# [What is being asked]
When a line of the records contains "details", copy it.

####################

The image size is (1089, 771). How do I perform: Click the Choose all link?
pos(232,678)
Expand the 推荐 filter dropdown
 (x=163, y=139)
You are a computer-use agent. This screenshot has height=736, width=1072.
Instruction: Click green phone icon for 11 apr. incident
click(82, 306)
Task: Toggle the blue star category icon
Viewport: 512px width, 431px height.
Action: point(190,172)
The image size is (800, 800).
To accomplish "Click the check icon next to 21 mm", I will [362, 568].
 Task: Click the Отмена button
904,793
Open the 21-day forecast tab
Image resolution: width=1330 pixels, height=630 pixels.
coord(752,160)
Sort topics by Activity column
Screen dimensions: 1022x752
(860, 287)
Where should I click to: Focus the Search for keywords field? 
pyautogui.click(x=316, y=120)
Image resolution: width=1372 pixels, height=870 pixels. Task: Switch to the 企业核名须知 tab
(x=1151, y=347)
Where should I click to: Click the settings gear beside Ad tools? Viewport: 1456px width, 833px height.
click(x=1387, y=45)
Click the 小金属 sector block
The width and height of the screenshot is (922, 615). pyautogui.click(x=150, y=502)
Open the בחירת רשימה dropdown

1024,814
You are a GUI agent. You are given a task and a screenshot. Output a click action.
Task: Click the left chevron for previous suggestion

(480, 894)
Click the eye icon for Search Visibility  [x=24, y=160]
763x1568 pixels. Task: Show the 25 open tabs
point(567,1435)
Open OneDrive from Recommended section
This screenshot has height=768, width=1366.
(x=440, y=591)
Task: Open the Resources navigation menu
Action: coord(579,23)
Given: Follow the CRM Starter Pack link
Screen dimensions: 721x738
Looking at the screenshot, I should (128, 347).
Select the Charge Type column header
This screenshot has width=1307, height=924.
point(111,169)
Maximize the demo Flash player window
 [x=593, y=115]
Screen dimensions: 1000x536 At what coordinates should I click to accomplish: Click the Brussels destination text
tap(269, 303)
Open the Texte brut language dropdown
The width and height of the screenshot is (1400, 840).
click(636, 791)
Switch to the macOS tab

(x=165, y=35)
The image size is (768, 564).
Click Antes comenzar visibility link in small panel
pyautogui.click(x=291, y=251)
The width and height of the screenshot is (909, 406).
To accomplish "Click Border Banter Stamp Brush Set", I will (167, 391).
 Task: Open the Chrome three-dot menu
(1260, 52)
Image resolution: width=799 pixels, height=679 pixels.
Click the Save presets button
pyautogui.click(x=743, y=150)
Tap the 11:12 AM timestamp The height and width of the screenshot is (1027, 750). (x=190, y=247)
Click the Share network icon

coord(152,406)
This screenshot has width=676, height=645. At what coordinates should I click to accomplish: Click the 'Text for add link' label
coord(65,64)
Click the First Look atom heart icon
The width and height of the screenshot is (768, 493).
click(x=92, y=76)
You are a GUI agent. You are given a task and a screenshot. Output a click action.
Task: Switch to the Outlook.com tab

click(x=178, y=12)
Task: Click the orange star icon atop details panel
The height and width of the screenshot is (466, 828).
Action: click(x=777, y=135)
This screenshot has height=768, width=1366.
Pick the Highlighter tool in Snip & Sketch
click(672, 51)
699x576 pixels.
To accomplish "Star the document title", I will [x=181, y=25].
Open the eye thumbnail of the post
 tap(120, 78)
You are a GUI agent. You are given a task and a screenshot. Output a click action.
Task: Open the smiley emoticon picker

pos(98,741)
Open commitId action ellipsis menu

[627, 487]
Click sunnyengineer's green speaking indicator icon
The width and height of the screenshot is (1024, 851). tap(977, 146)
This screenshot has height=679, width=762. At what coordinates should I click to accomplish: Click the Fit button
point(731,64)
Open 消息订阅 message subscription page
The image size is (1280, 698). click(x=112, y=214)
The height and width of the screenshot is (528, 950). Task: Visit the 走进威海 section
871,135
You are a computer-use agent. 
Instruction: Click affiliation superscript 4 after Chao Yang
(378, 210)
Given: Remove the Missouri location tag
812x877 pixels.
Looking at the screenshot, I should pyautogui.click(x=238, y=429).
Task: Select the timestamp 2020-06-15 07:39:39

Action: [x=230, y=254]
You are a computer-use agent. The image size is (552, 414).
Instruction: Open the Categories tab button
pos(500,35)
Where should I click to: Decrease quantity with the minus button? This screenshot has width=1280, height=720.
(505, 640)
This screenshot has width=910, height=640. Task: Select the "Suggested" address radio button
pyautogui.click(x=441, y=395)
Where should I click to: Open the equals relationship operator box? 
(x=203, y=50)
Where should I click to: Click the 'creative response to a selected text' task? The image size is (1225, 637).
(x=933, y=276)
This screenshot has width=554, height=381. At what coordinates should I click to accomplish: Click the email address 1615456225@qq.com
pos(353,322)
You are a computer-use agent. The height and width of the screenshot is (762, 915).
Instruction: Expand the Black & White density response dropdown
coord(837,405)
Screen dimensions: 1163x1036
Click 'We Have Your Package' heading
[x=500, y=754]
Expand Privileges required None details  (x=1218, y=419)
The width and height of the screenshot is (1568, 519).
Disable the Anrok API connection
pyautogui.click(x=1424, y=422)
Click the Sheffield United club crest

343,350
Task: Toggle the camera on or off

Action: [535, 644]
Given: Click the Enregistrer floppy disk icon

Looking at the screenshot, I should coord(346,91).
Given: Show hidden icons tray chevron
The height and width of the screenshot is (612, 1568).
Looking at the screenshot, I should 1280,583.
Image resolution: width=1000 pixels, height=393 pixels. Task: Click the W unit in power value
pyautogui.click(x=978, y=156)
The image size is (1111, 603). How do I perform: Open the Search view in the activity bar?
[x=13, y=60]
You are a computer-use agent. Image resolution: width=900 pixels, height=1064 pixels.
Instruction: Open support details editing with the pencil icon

####################

# [The completed task]
Task: Click the orange star icon atop details panel
Expand Privileges required None details  (x=1218, y=419)
Instruction: Open support details editing with the pencil icon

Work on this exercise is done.